1) Look into the seller’s reputation. Not only should they have a net positive rating, they should have had that ID for awhile on eBay. Some sellers of construction equipment and tools have misrepresented some of the tools they’ve sold (but not all). They get themselves started with some positive feedback to build their reputation, but then start misrepresenting the items on some auctions. By the time it catches up to them in the way of negative reputation and feedback, they’ve discarded that user name and moved on to the next one. To me, a red flag for that scenario is a seller with a feedback rating number that’s large (say 200 or more), with a user id that is only a few months old. A user that’s been on eBay for a few years, with only 50 or so transactions, and 100% positive feedback is likely going to be one you can trust.
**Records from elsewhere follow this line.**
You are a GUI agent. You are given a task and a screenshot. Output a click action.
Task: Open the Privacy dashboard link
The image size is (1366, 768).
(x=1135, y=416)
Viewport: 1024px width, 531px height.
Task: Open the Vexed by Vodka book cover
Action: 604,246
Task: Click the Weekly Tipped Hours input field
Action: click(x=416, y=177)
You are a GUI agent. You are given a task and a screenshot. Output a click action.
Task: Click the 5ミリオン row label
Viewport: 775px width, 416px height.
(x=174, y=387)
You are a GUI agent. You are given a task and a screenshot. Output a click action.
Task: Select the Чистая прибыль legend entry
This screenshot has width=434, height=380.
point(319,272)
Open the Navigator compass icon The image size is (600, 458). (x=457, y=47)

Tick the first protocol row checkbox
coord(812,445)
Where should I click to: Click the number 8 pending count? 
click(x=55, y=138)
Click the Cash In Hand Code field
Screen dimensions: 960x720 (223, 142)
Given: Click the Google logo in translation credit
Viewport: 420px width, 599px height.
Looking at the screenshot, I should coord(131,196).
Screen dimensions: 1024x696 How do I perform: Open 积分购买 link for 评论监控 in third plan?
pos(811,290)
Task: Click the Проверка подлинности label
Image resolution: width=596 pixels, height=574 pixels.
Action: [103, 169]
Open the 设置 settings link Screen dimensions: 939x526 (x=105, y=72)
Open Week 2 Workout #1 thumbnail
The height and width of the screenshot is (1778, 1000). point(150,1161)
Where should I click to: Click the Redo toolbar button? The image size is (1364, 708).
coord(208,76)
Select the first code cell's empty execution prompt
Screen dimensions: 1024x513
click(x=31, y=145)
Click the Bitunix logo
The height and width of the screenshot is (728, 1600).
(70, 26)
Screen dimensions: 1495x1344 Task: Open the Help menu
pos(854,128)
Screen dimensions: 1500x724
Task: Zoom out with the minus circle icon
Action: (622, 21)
2) Check the shipping and handling charges on the auction for the cutoff saw you want to bid on. Sometimes a seller will sneak a big shipping charge into the auction, giving the unwary bidder the impression they are getting a deal.

3) Don’t get attached to the saw you’re bidding on. There are literally hundreds of cutoff saws available on eBay over the span of several weeks, and one just like the saw you’re bidding on will come along again in a few days. If you get attached to one particular auction, you’re going to tend to bid more than you should for the saw, which will in turn get others to bid more for the saw, ratcheting up the price.

4) Take a sniper’s approach. When I bid on things on eBay, I wait until just a few seconds before the auction closes. This gives me one chance to name the highest price I’m willing to pay for the saw (rather than getting sucked into bidding higher when I shouldn’t). More importantly, it doesn’t give other bidders a chance to see my bid and react to it (by bidding more). Bidding this way guarantees that you don’t spend more than you intended to, and that if you win the auction, it’ll be for the lowest possible price that could be had for a given cutoff saw.     Back to Top ^

Other Resources

paver-saws_1.jpgAs a side/hobby we’ve also set up a site dedicated to cutoff saw reviews and information. contains specific saw model reviews and other information to help you find the best cutoff saw, at a price to fit your budget. And when your saw breaks, look to that site to help you fix it.

This forum discussion is about using saws (among other things) to help cut in sod laying projects.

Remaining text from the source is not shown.